Your answer should consist of the lines in the data below that contain "Click".

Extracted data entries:
++++++++++++++++++++

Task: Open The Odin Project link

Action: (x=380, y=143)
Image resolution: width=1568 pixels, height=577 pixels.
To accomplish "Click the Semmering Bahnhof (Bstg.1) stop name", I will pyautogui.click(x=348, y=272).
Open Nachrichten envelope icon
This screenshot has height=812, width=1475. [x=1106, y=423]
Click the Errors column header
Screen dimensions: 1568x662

++++++++++++++++++++

* [SOLVED EXERCISE]:
To accomplish "Click the Semmering Bahnhof (Bstg.1) stop name", I will pyautogui.click(x=348, y=272).
Click the Errors column header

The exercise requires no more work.